Instructions to follow: Turn every line of the data below into a numbered list, leaving out any blank lines. Don't include the pictures in your answer.

Dataset records:
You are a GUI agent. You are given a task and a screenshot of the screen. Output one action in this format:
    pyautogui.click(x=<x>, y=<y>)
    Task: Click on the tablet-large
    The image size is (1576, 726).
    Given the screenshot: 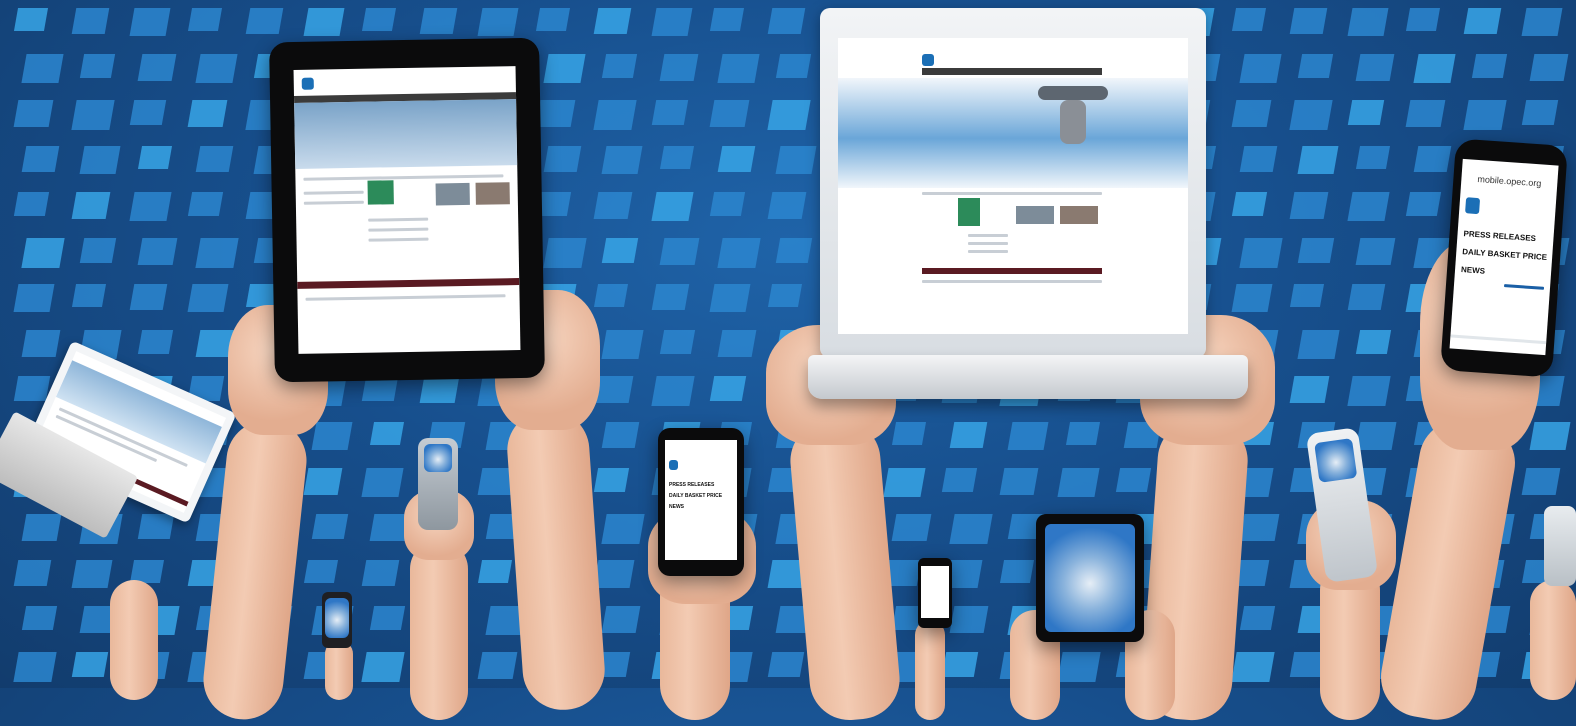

Response below:
1. You are a GUI agent. You are given a task and a screenshot of the screen. Output one action in this format:
2.     pyautogui.click(x=<x>, y=<y>)
3.     Task: Click on the tablet-large
4.     The image size is (1576, 726).
5.     Given the screenshot: 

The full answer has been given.